さらに問題なのは、歌舞伎や能楽、文楽、大衆芸能などの伝承者を育成する養成事業がスムーズにいかないことだ。
「昨年の『マハーバーラタ戦記』などの名演で読売演劇大賞・選考委特別賞を受賞した中村芝のぶは、養成所第9期生です。いまや澤瀉屋のベテラン女形、市川笑也は第5期生。CM『勘定奉行におまかせあれ~』の中村京蔵は第6期生。そのほか、先述の河合雪之丞、喜多村緑郎も養成所出身です。もちろんみんな、門閥外の出身。さらにいえば、もともと血脈継承の慣習が少ない文楽界は、現在80数名いる技芸員の約6割が養成所出身です」
その養成事業はつづいてはいるが、別会場で点在しているため、様々な不都合が生じているらしい。修了公演なども、そのたびに会場を探すしかないのだという。

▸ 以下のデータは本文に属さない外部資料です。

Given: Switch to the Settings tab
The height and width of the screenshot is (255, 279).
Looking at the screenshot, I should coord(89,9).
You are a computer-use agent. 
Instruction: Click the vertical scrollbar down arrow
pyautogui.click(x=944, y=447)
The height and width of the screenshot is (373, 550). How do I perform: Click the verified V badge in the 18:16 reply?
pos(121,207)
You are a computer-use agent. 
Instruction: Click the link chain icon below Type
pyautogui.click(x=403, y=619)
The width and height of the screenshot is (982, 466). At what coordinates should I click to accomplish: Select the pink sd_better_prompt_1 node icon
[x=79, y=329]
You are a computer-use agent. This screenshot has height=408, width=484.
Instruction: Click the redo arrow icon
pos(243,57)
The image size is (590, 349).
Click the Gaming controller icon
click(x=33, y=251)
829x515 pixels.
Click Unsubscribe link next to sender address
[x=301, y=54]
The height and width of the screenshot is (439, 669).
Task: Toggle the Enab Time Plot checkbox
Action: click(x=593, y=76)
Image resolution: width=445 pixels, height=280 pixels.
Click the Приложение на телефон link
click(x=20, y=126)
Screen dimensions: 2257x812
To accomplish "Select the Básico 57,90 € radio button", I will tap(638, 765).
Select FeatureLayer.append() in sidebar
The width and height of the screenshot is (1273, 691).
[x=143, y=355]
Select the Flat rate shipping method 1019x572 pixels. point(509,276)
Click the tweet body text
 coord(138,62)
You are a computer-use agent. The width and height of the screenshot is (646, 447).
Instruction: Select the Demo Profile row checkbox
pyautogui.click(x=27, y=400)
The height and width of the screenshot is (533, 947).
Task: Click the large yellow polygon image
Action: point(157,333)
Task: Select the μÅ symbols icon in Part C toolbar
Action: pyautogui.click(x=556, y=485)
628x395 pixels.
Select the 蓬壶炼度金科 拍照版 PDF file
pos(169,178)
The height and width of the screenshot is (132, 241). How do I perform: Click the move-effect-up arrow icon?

ちなみに、次代国立劇場は、民間資金を導入するPFI方式での新築が決まっている。ホテル、レストラン、ショッピングモールなどの総合テナント・ビルとなり、その低層階に次代国立劇場が入ることになっている。いうまでもなく、インバウンド需要目当てである。要するに「国」が、カブキ・ホテル・飲食をワンセットで売り出すのだ。
「海外に、こんな国立“雑居ビル”シアターがあるとは、聞いたことがありません。イギリスのロイヤル・ナショナル・シアター、オーストリアのウィーン国立歌劇場、フランスのパリ国立オペラ(ガルニエ宮)……比較するのも恥ずかしい」(演劇ジャーナリスト)
かくして、いま歌舞伎界は、人気役者は自殺ほう助罪で“謹慎”中、ナショナル・シアターは工事すらはじまらず閉鎖中――前代未聞の異常事態なのだ。
「もし今年中にでも国立劇場の改築業者が決まり、大特急で2029~30年ころに再開場できたとします。ちょうどそのころ、四代目猿之助の執行猶予があけるはずです。松竹もすぐには起用しにくいでしょうから、いっそ、次代国立劇場は、四代目の復帰公演でこけら落しをしてはどうでしょうか」(同)
もちろん冗談だが、それくらいのことをやらないと、国立劇場を覆うこけら=木くずは、落とせないかもしれない。